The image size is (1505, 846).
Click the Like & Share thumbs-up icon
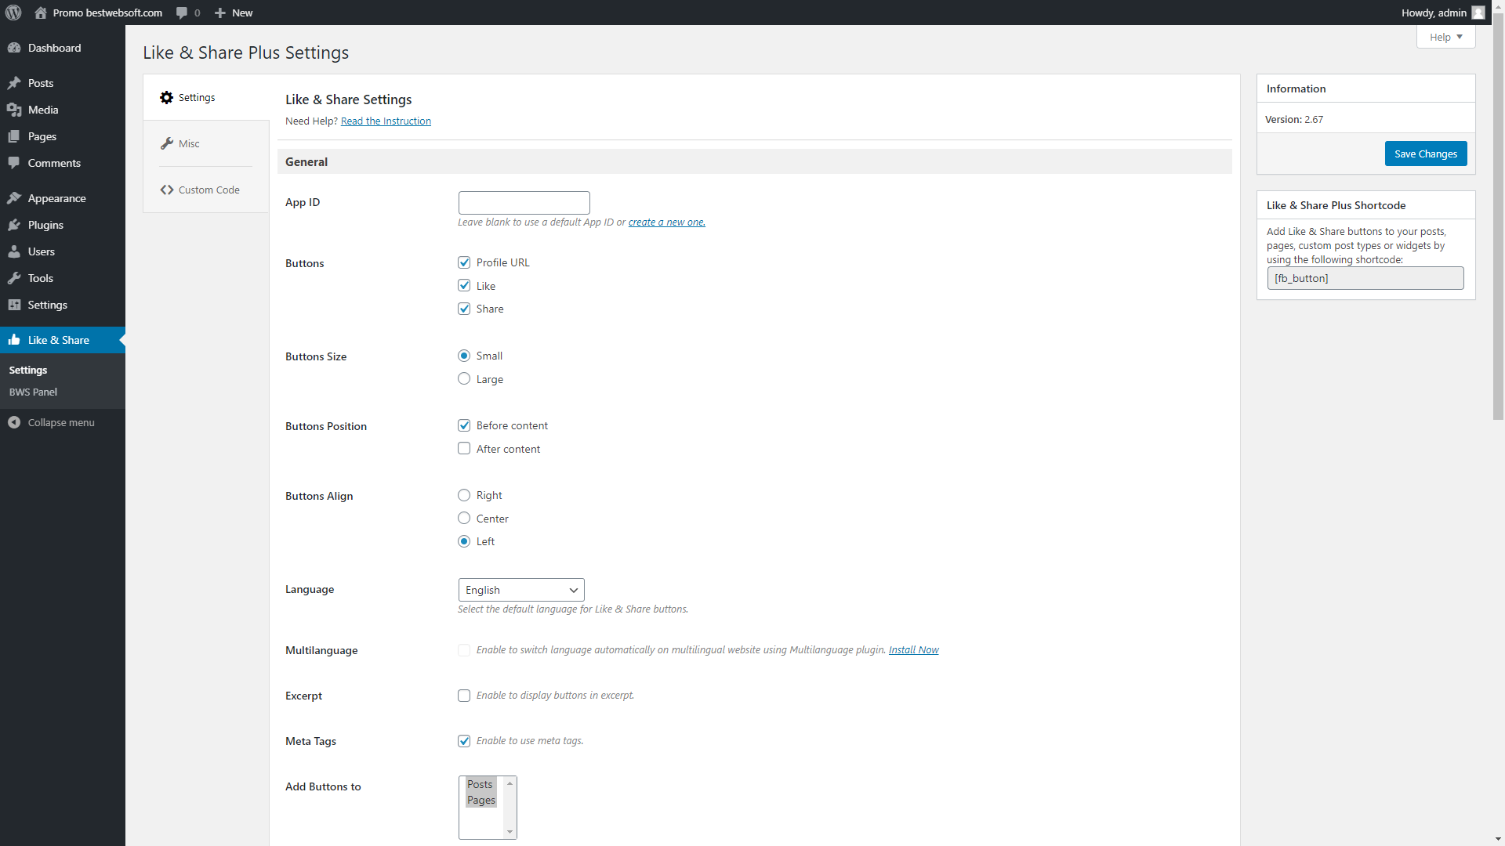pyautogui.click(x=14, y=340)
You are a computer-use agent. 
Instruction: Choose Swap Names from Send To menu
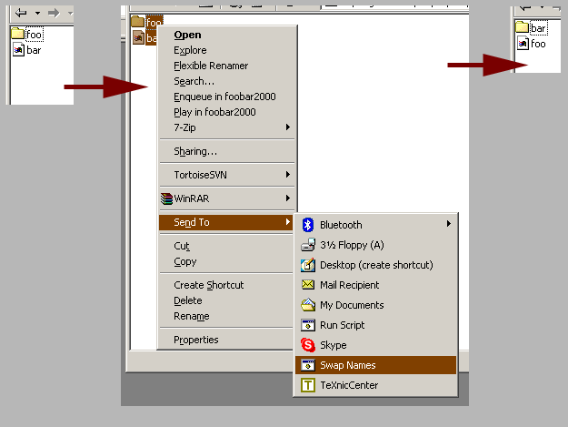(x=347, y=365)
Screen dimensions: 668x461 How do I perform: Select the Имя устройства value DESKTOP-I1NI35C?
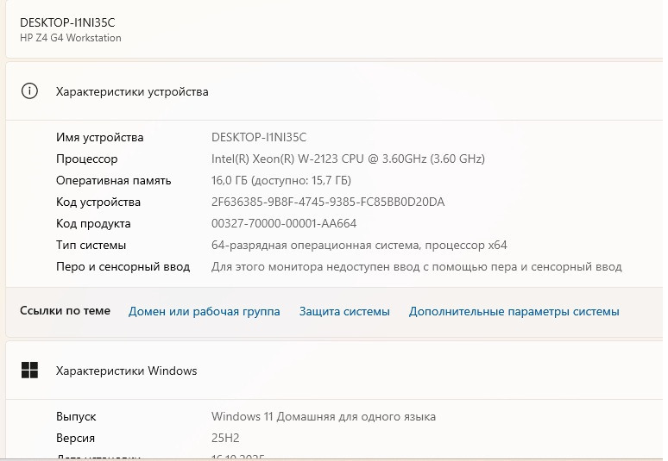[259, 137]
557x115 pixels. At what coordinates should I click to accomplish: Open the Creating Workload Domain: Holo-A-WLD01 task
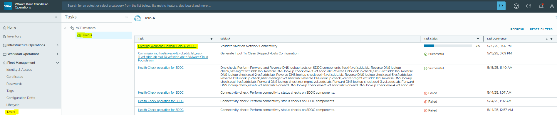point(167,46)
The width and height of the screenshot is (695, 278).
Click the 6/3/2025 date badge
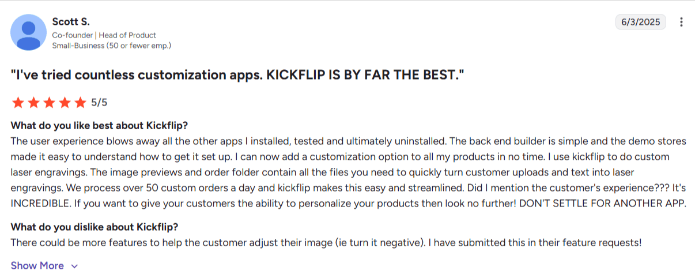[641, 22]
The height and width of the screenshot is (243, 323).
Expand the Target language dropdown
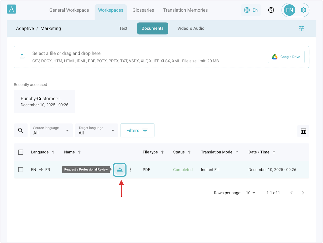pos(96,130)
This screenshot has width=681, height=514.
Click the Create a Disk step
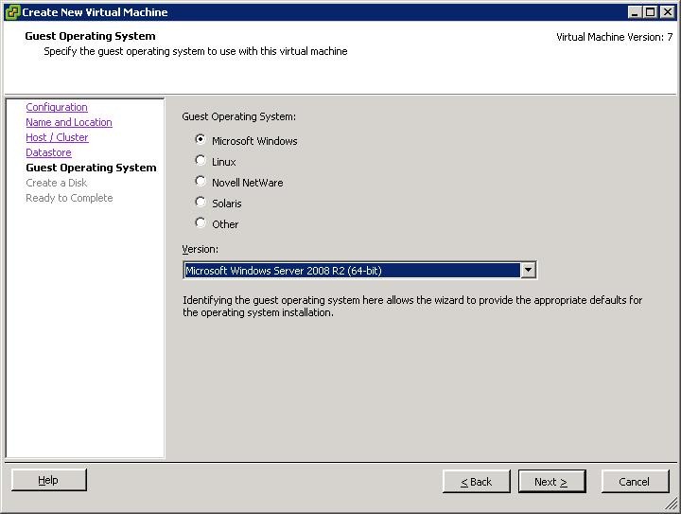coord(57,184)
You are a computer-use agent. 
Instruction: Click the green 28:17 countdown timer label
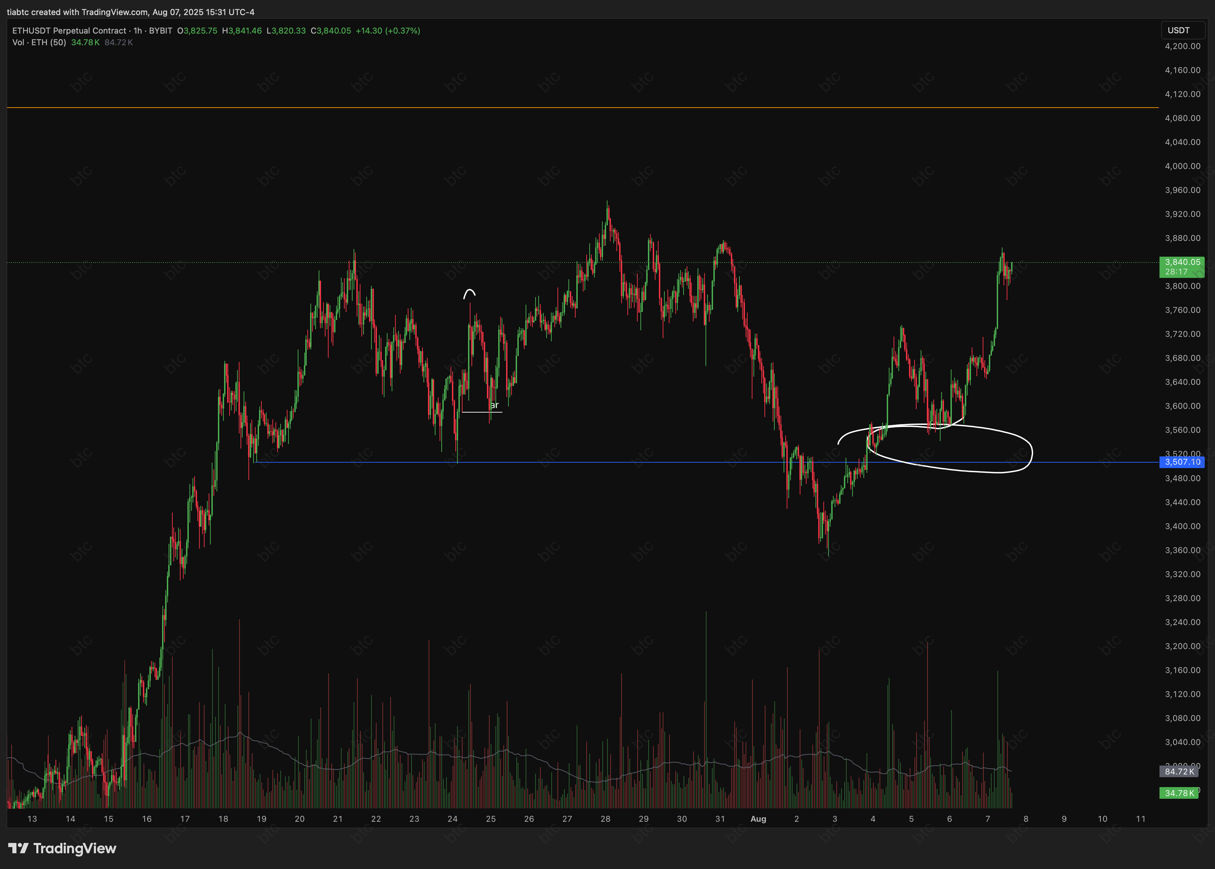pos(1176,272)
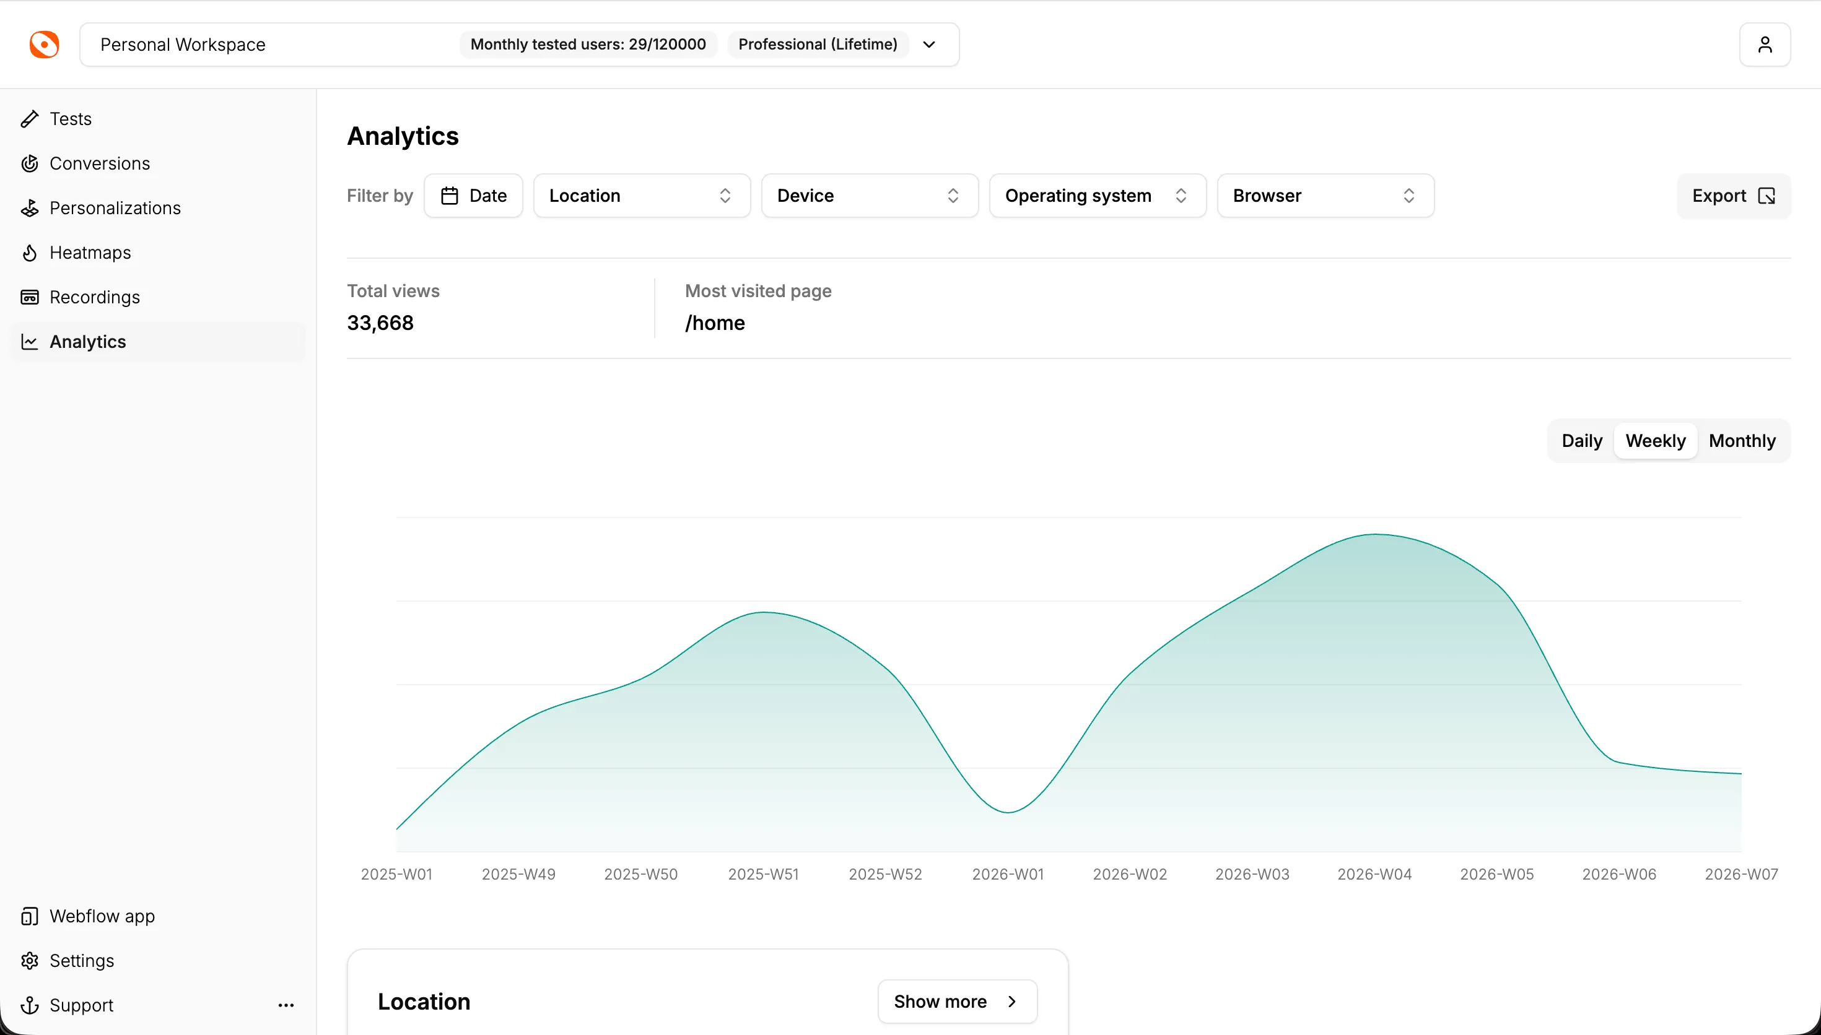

◆ ◆ ◆

To be done: Copy out the entries from the line that holds "The width and" through the end of the entries, inclusive, with "screenshot" changed to "screen image" and nothing else altered. Leave the pictures out.

Output for this exercise:
The width and height of the screen image is (695, 278).
Click the 6/3/2025 date badge
[641, 22]
The height and width of the screen image is (243, 323).
Expand the Target language dropdown
pos(96,130)
This screen image has width=681, height=514.
Click the Create a Disk step
coord(57,184)
You are a computer-use agent. 
Instruction: Click the green 28:17 countdown timer label
pos(1176,272)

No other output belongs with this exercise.